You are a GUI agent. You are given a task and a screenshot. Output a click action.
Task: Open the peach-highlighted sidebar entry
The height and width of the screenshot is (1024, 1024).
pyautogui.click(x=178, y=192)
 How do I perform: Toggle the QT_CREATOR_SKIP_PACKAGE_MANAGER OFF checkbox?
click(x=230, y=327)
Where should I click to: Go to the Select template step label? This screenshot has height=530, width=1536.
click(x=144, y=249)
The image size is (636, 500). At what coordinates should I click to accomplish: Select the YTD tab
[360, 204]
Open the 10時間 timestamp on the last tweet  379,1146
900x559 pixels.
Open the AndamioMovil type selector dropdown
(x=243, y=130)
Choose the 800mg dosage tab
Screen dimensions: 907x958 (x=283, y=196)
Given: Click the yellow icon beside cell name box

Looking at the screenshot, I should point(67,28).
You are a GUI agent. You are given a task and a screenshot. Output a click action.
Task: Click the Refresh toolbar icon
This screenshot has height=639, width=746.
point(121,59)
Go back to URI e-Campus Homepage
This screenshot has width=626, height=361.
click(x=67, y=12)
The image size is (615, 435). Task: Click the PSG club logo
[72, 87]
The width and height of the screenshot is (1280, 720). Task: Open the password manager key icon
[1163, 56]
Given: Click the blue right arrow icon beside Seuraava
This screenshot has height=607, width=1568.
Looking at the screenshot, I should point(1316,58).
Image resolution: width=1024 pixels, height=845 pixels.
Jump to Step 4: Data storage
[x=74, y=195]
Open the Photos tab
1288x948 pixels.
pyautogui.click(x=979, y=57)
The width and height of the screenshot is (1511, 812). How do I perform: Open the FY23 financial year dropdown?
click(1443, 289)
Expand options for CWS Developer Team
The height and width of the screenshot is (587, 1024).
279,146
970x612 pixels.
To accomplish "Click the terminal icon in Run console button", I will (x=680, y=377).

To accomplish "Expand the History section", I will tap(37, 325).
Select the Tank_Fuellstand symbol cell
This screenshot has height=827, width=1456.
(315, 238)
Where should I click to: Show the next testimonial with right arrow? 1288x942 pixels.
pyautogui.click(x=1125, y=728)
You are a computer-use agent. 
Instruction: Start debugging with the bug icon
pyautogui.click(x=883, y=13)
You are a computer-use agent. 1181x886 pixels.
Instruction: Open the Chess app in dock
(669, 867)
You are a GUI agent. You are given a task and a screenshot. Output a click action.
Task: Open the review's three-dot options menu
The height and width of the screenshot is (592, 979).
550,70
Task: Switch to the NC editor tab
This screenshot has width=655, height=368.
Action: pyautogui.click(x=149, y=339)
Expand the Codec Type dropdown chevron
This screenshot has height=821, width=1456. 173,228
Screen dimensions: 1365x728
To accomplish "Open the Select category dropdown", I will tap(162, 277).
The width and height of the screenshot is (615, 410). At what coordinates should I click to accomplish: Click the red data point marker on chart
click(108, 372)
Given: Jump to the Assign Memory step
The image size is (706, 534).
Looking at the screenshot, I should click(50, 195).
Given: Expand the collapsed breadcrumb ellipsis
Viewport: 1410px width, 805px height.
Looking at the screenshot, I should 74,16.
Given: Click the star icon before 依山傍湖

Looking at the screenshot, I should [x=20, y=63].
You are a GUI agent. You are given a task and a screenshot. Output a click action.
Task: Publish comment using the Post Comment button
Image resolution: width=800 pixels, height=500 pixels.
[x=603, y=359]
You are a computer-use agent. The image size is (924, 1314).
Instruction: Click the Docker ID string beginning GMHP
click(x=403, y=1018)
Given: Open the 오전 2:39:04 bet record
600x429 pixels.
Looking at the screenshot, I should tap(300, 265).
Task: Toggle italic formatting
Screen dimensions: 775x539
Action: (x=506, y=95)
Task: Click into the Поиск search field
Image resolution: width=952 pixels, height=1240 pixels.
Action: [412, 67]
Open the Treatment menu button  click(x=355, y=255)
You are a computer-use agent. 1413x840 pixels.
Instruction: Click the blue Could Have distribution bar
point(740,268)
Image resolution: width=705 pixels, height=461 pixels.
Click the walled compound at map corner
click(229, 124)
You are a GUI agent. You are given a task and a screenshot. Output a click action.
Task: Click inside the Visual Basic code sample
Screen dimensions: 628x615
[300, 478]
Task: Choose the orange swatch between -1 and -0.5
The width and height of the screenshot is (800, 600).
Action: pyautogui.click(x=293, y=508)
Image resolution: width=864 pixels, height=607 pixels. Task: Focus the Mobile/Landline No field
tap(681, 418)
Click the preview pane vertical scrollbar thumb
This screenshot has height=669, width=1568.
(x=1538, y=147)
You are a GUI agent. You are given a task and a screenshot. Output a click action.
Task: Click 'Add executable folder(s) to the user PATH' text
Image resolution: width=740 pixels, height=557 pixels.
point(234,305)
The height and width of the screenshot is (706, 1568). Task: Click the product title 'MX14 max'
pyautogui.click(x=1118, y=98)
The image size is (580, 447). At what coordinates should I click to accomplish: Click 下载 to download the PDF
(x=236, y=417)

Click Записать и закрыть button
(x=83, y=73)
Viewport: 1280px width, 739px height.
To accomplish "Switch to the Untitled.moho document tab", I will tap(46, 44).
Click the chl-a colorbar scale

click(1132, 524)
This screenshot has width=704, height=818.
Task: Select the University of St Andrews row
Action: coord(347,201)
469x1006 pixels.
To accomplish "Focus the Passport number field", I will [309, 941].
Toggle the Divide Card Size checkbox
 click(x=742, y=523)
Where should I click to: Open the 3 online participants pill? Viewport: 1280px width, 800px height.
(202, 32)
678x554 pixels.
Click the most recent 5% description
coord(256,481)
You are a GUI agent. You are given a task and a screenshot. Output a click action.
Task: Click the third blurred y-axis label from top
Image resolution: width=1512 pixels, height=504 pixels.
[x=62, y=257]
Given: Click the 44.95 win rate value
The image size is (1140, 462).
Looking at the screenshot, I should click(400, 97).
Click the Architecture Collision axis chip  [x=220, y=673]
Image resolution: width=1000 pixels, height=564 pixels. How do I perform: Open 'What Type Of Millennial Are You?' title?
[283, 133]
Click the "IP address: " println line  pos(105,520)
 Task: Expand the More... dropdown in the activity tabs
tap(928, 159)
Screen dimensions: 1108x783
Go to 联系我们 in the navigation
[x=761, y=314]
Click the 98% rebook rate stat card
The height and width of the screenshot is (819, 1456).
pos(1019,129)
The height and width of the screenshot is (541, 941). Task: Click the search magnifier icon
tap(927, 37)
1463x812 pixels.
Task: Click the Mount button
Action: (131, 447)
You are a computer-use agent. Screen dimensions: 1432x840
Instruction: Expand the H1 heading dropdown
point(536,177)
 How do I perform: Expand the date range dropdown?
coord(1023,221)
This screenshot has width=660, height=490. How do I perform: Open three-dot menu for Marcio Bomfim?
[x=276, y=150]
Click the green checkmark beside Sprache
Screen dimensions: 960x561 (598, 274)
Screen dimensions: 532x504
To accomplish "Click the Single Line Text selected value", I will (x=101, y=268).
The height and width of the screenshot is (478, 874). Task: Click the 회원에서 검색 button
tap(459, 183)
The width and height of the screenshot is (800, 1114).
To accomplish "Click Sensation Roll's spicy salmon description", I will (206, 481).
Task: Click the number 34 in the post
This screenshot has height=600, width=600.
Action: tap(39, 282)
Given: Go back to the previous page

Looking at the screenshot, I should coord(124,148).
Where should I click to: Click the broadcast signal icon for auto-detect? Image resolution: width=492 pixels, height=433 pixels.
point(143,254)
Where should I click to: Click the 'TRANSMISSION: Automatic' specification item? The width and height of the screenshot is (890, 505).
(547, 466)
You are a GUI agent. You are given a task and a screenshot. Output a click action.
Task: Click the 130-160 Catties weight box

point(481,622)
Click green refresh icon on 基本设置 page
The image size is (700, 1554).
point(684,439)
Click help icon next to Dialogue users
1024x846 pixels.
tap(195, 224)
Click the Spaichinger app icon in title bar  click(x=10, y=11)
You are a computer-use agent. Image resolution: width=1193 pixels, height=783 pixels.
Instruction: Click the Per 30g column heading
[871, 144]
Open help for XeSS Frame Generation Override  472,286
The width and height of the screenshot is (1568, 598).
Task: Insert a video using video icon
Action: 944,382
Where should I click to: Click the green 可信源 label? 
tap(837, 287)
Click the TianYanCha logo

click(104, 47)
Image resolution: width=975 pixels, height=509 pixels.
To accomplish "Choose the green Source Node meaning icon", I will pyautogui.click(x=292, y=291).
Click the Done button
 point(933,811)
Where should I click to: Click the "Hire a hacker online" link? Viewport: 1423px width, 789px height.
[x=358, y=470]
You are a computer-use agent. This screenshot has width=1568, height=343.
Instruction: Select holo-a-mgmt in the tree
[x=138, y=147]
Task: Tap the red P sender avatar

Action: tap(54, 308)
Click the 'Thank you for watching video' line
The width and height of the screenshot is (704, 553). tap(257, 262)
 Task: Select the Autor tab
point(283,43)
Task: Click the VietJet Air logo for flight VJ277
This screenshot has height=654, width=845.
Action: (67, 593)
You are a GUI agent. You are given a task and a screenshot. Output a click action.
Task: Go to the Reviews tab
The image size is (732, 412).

### Work request
Lines with "number" in them are what the answer must contain; copy each from the records above.

### Answer to this task
To accomplish "Focus the Passport number field", I will [309, 941].
Task: Click the number 34 in the post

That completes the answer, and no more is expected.